#### Records
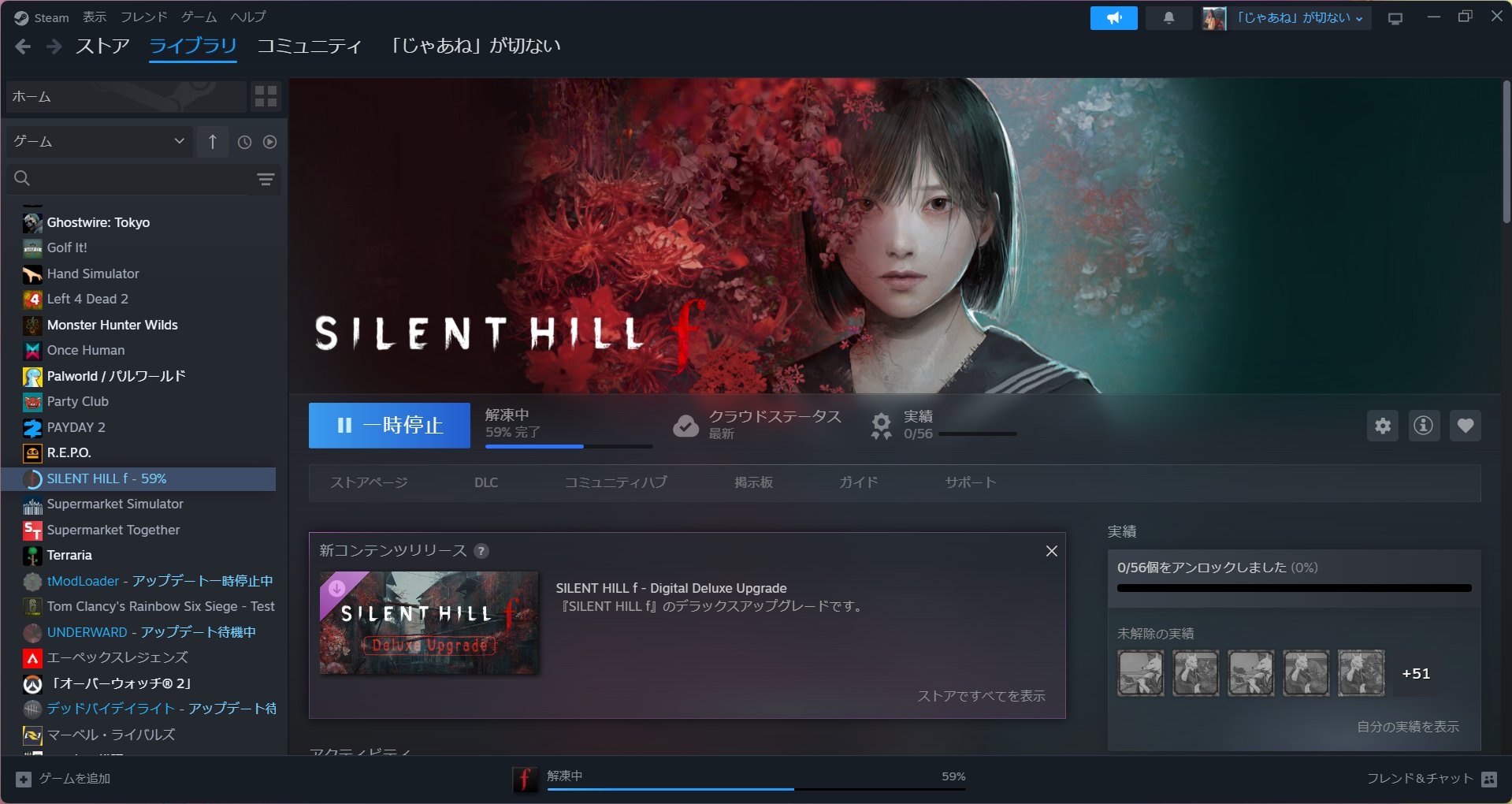Viewport: 1512px width, 804px height.
Task: Open library filter options icon
Action: tap(266, 180)
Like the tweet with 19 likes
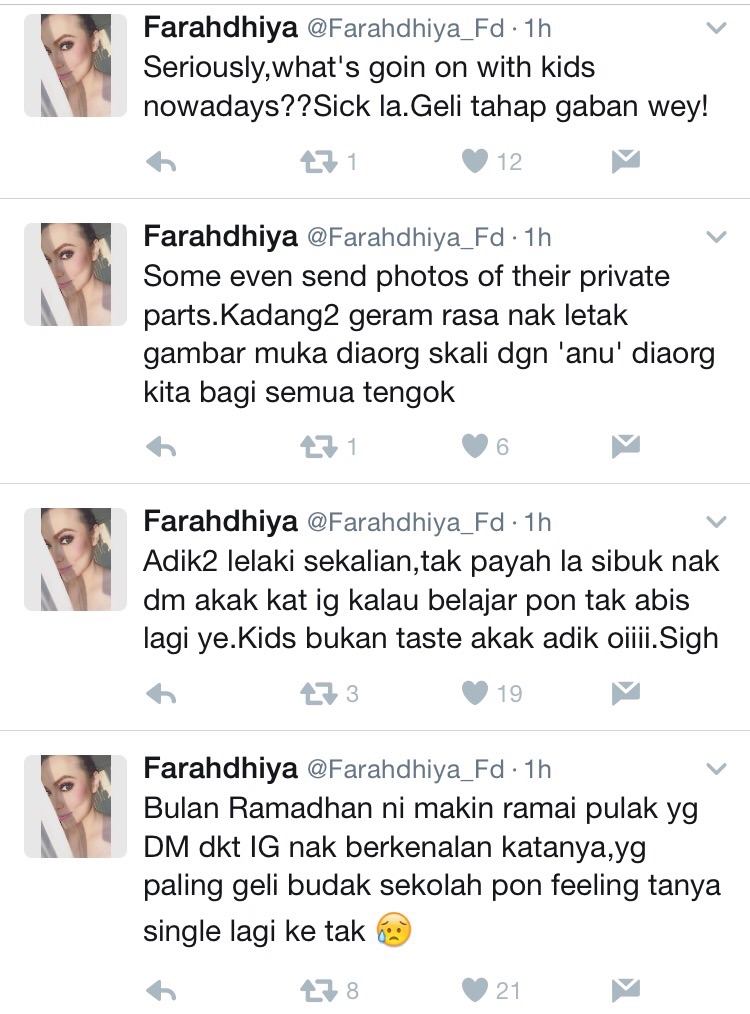The image size is (750, 1014). click(x=475, y=693)
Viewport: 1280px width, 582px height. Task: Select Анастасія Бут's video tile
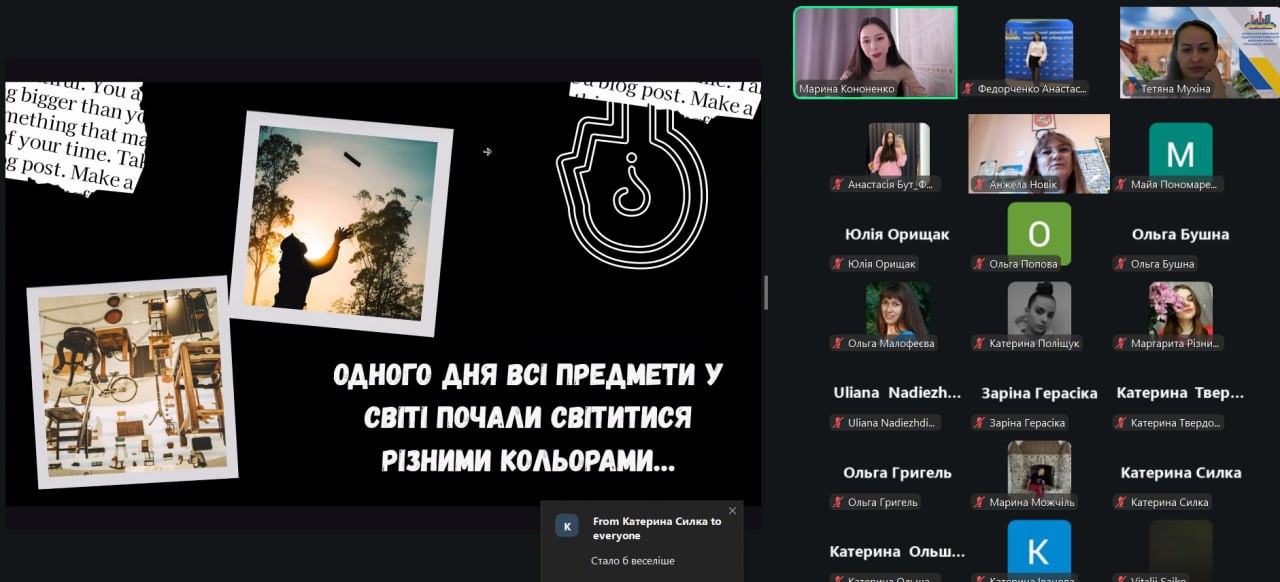tap(898, 150)
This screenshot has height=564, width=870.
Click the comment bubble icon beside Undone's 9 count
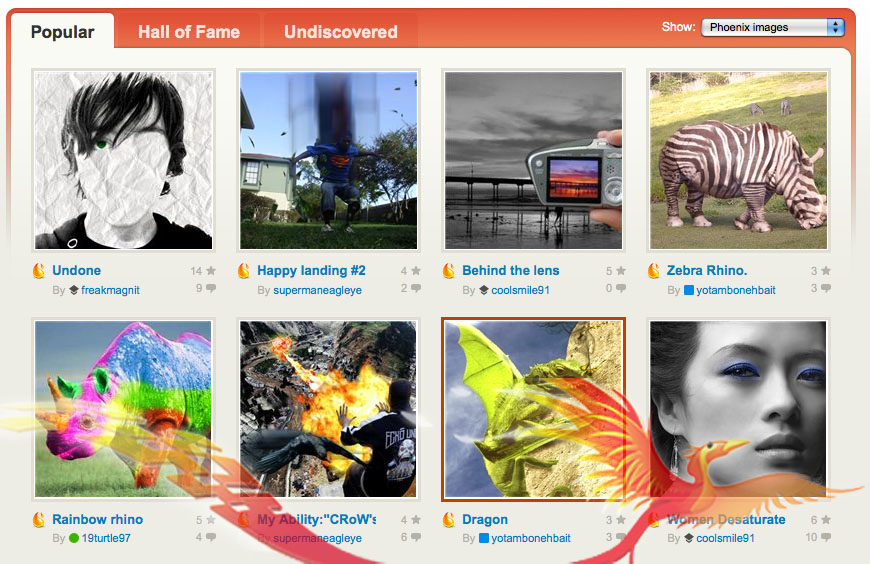[211, 288]
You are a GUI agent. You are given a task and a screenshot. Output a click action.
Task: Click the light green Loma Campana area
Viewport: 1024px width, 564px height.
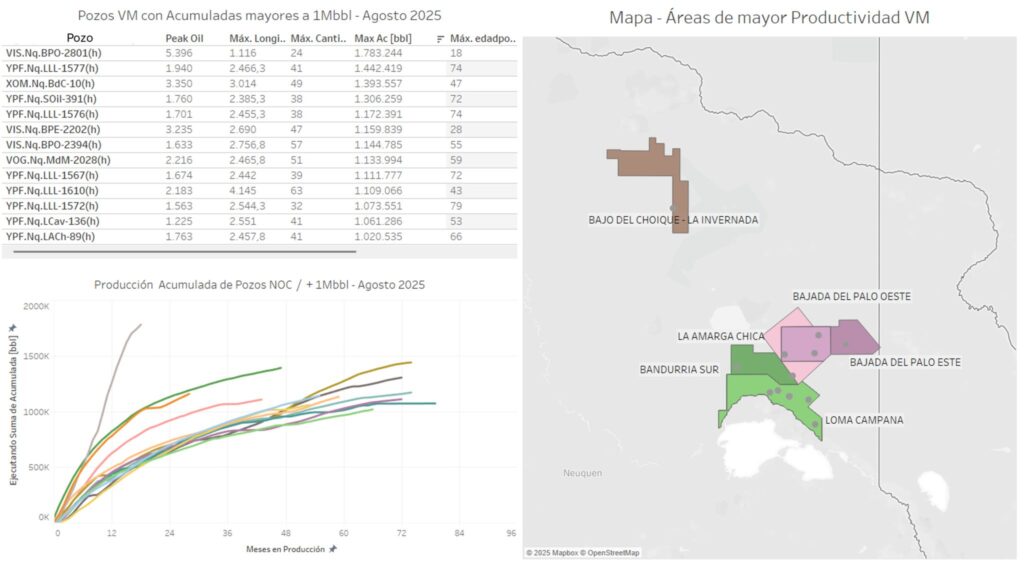(750, 392)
########
Task instructions :: Please output exactly the lines from the line containing "Click the comment" through the last line of the records above, both included, and leave out any pictures.

Expected output ::
Click the comment bubble icon beside Undone's 9 count
[211, 288]
You are a GUI agent. You are given a task and a screenshot. Output a click action.
Task: Click the light green Loma Campana area
Viewport: 1024px width, 564px height.
(750, 392)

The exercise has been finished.